The lab’s 36-acre site has its roots in the late 19th century, when lumberjacks returned from the nearby woods with an unusual illness known as “the black measles.” State officials established a modest outpost, which the federal government purchased in 1932, to investigate what was later identified as Rocky Mountain spotted fever.

Inside today’s facility, some of the world’s top scientists investigate nature’s toughest challenges. Research conducted here led to the first vaccine for Ebola, which was deployed in the West African outbreak several years ago.

Cathryn Haigh, 39, a specialist in rare neurodegenerative diseases, accepted a position at the lab in 2017, moving here from Melbourne, Australia. She grows “mini-brains” from stem cells, which allows her to study maladies such as Creutzfeldt-Jakob disease, a fatal brain disorder.

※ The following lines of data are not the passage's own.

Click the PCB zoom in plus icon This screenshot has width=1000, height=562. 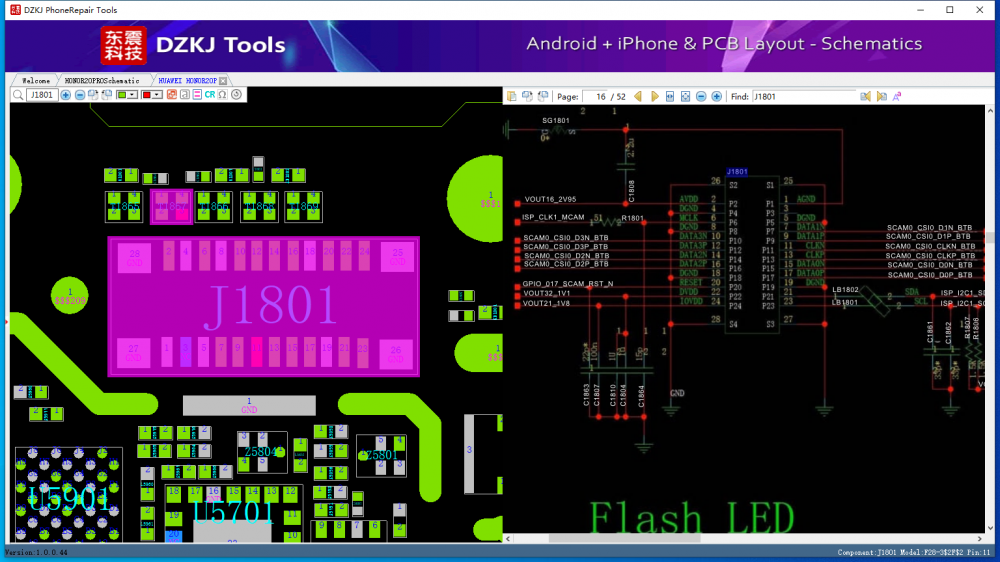pos(66,95)
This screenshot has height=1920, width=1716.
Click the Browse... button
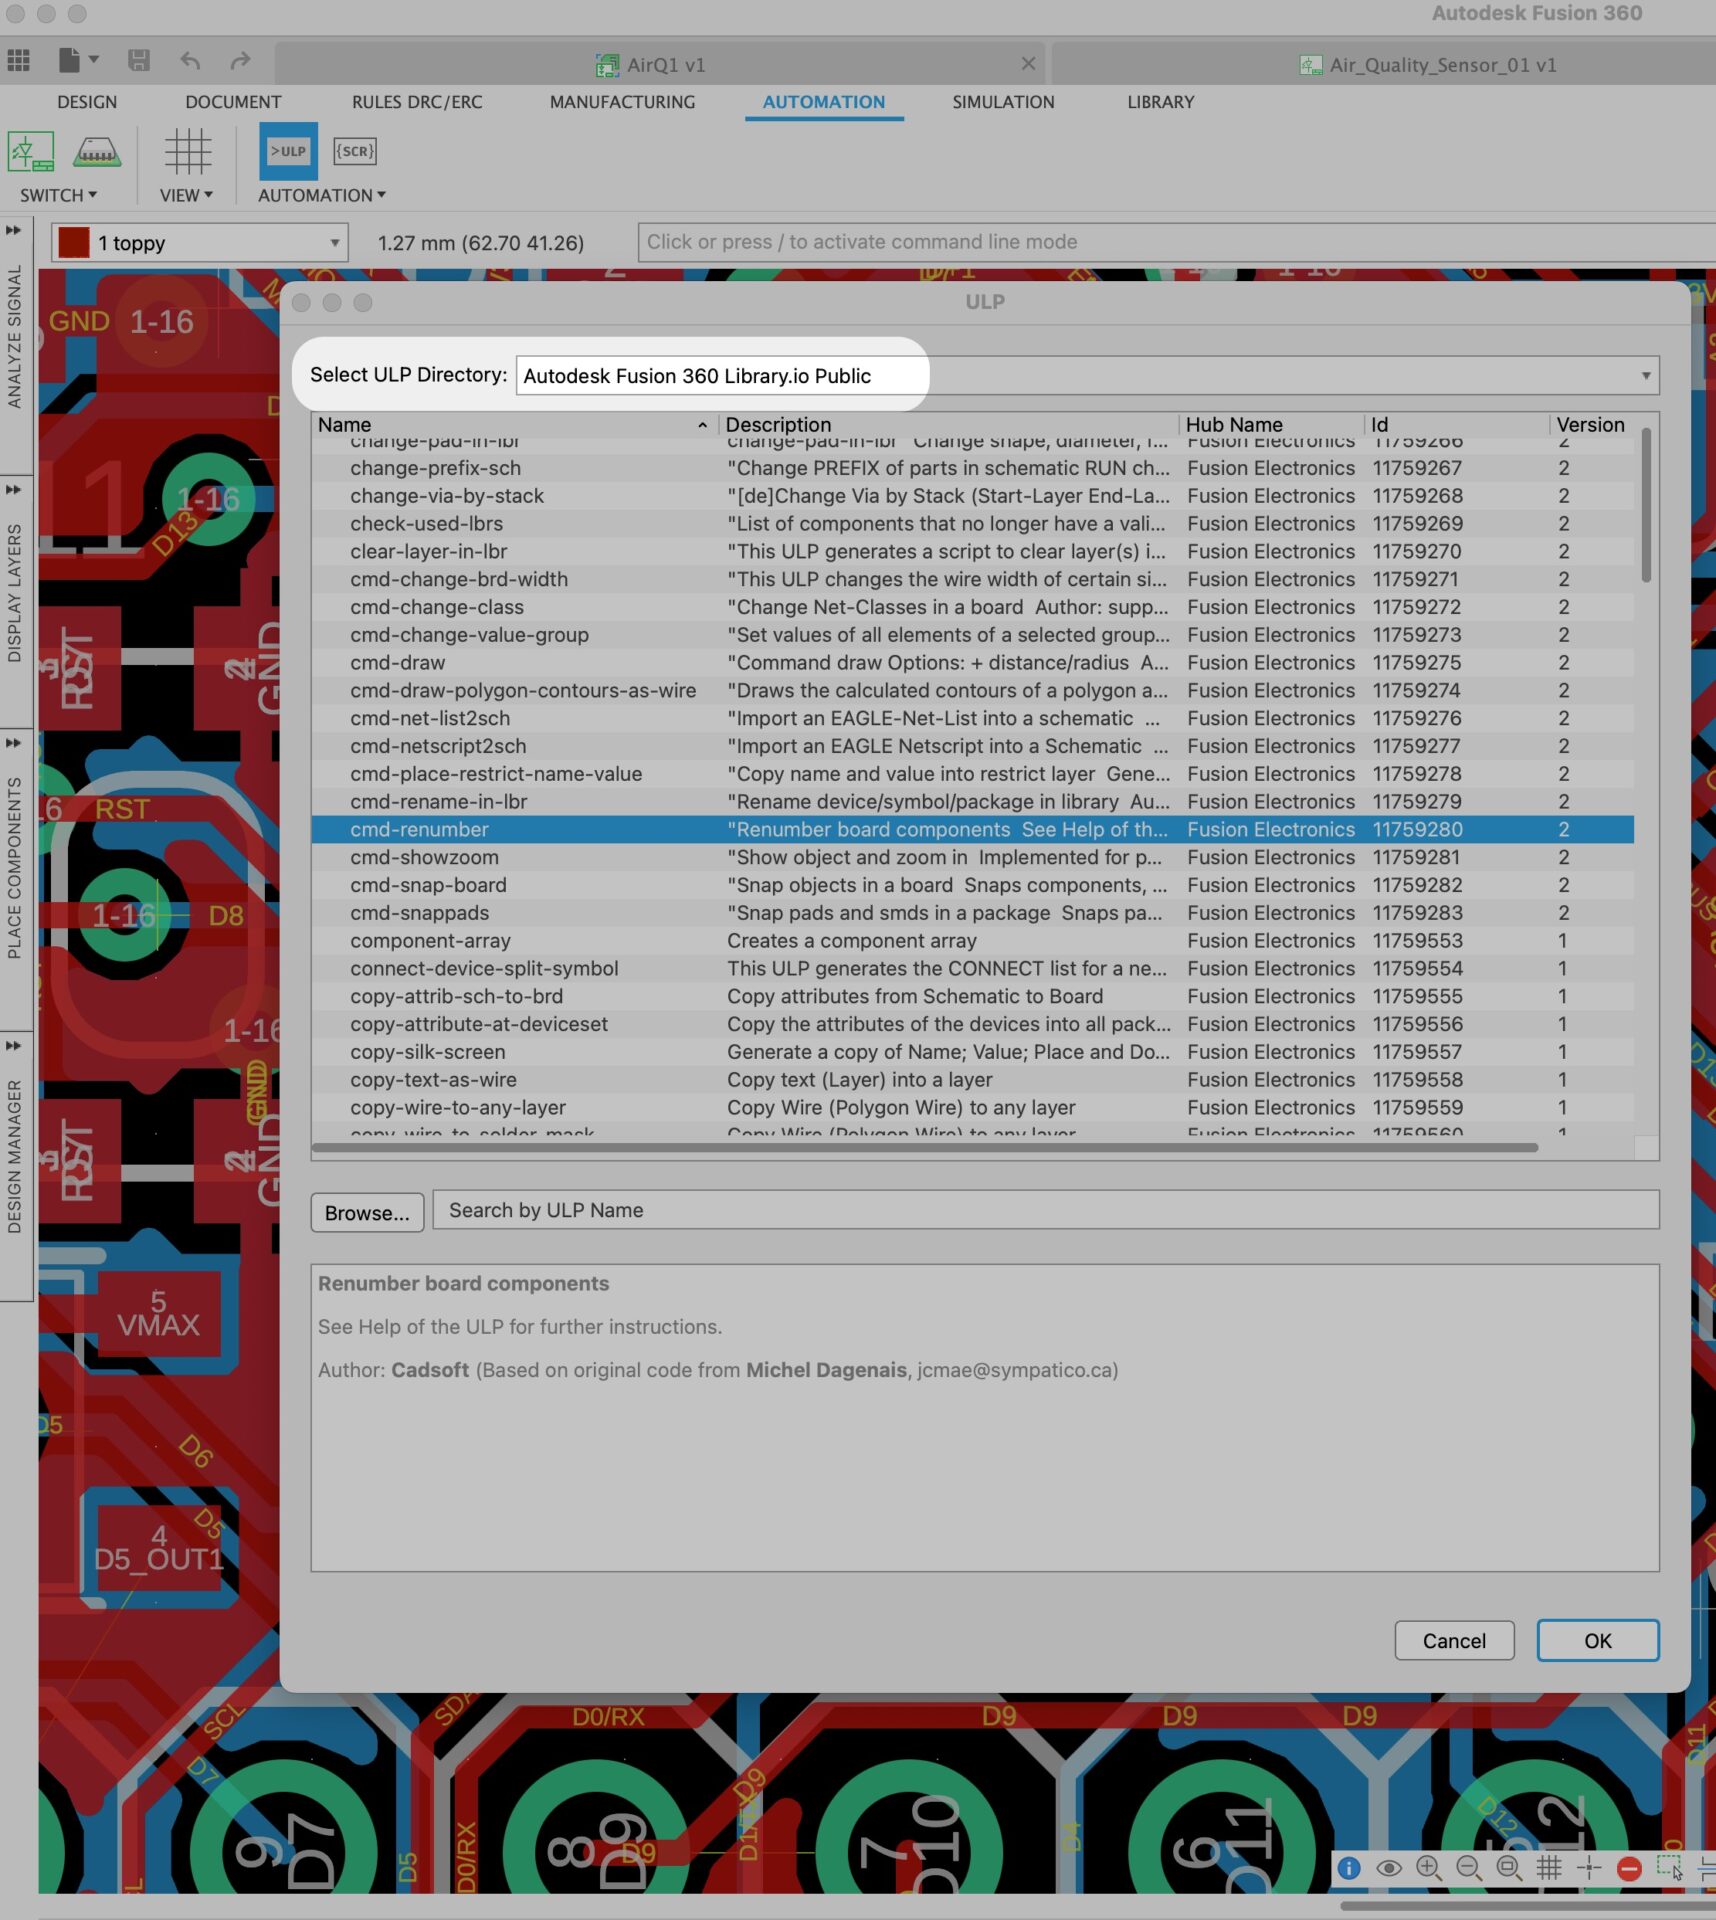click(367, 1212)
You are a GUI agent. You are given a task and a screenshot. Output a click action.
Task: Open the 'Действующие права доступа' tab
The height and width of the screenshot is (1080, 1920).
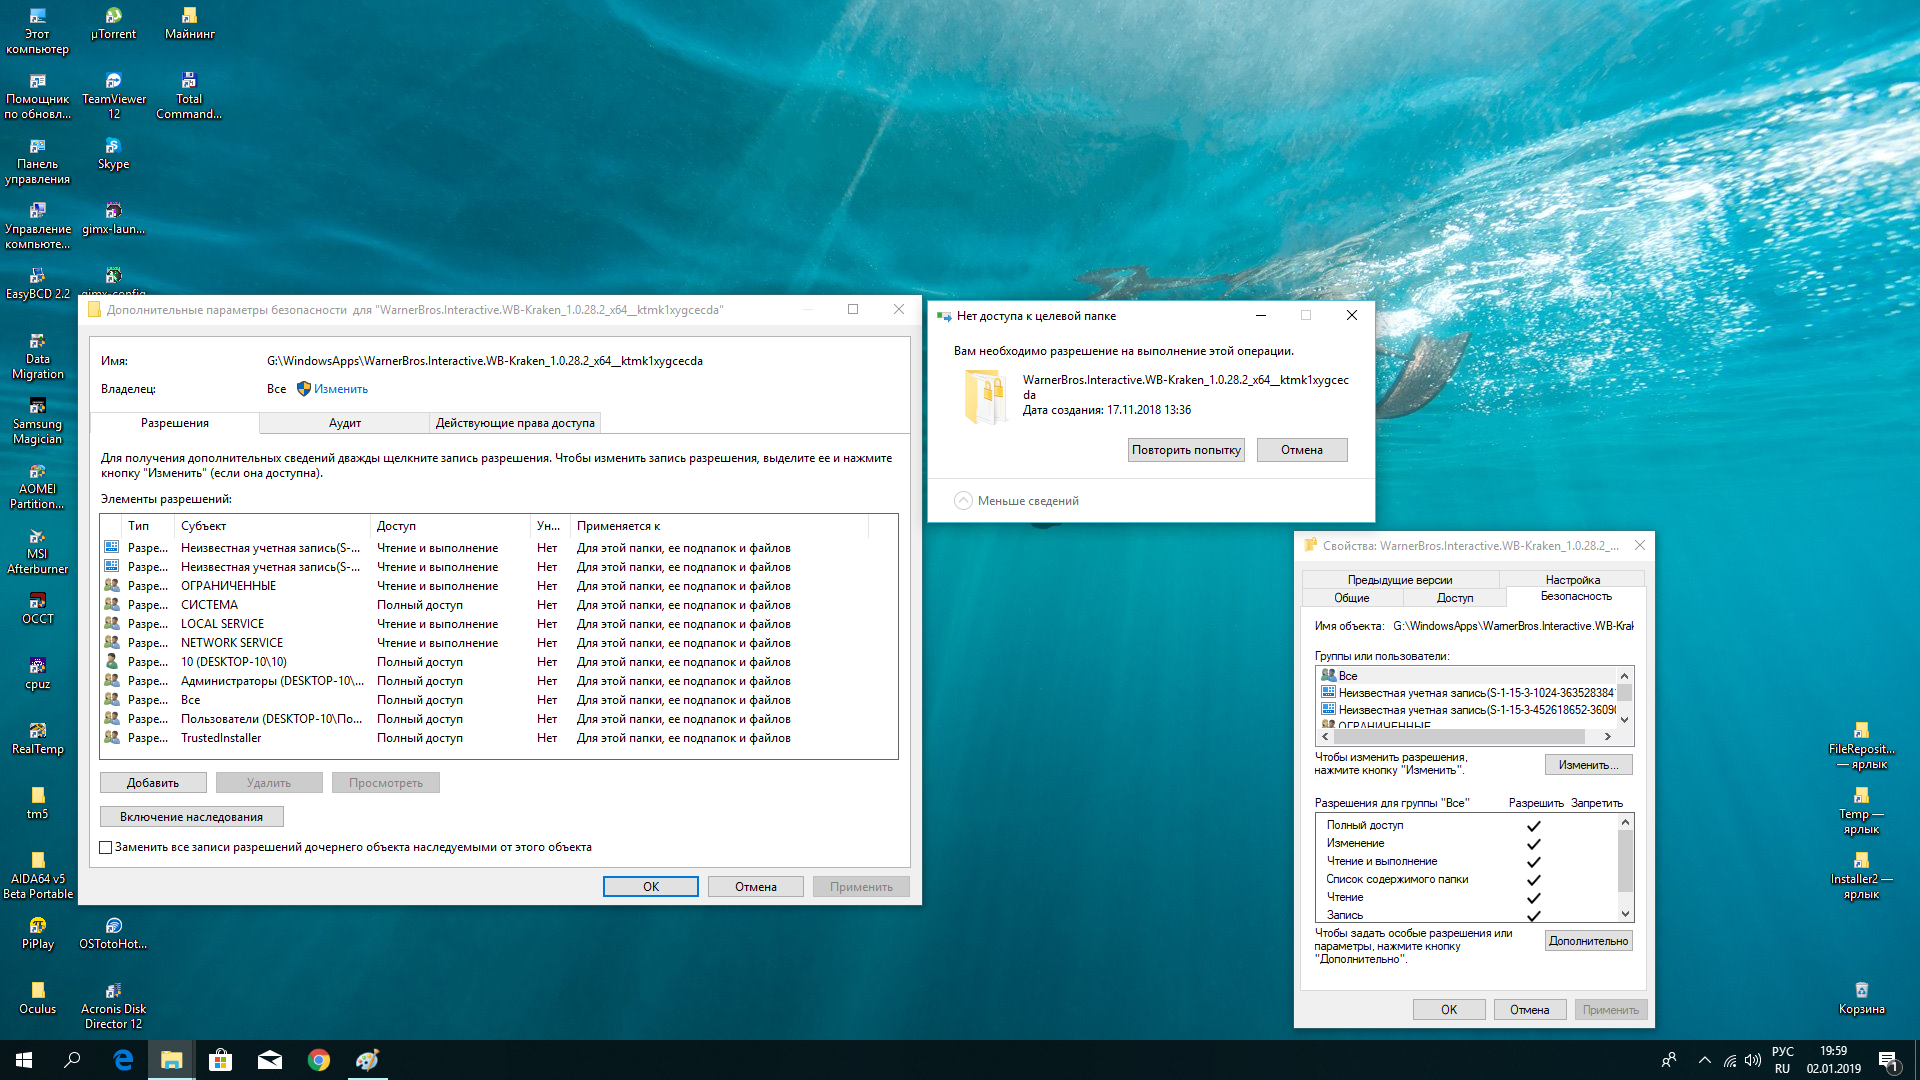(x=515, y=423)
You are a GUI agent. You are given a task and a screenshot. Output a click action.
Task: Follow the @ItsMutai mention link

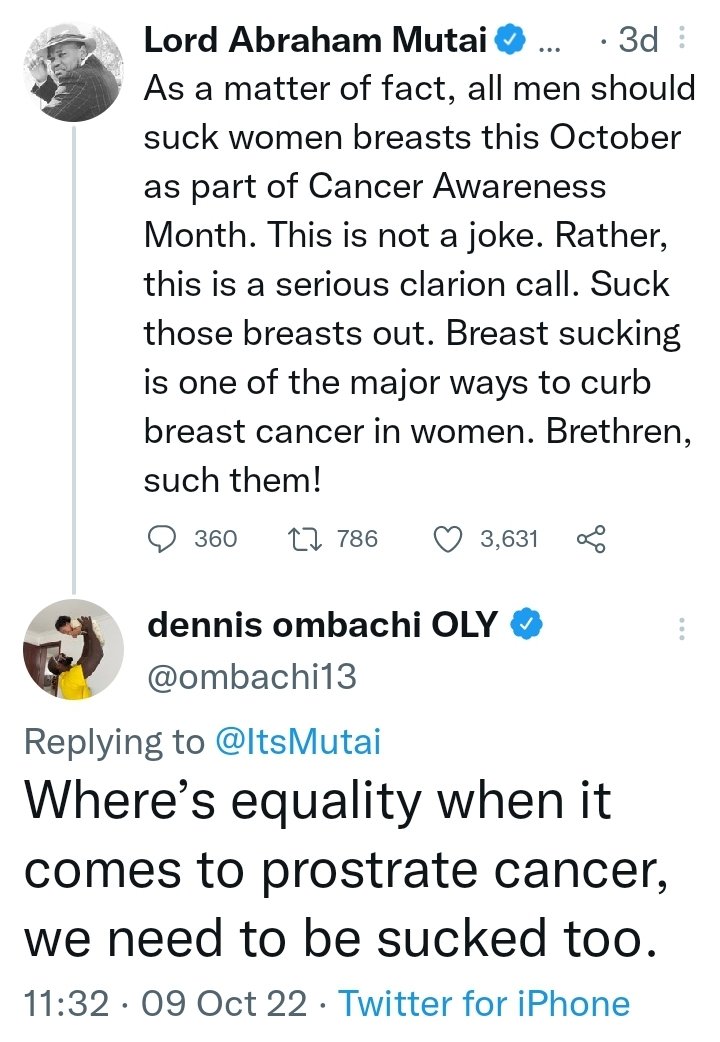click(x=299, y=740)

“I felt Melbourne was just a very anonymous city,” said Haigh, who was raised in southwest England. “You were very much lost as just another random person in a crowd. One of the things I love here is the sense of community, the human connection.”

People have remarked on the Bitterroot’s natural beauty since 1805, when explorers Lewis and Clark passed through on their way to the Pacific Ocean. Hamilton abuts one of the largest wilderness areas in the country, home to hiking, skiing and fly fishing, and enjoys a mild climate that has earned the valley the sobriquet “Montana’s banana belt.”

The outdoors is more than a scenic backdrop. It’s a pillar of the local economy.

Marshall Bloom, associate director of the federal lab, said Hamilton’s surroundings make recruiting top talent easy. Nationwide, since the recession’s end, people have been more likely to move to counties with opportunities for outdoor activities than those without them, according to a January study by Headwaters Economics.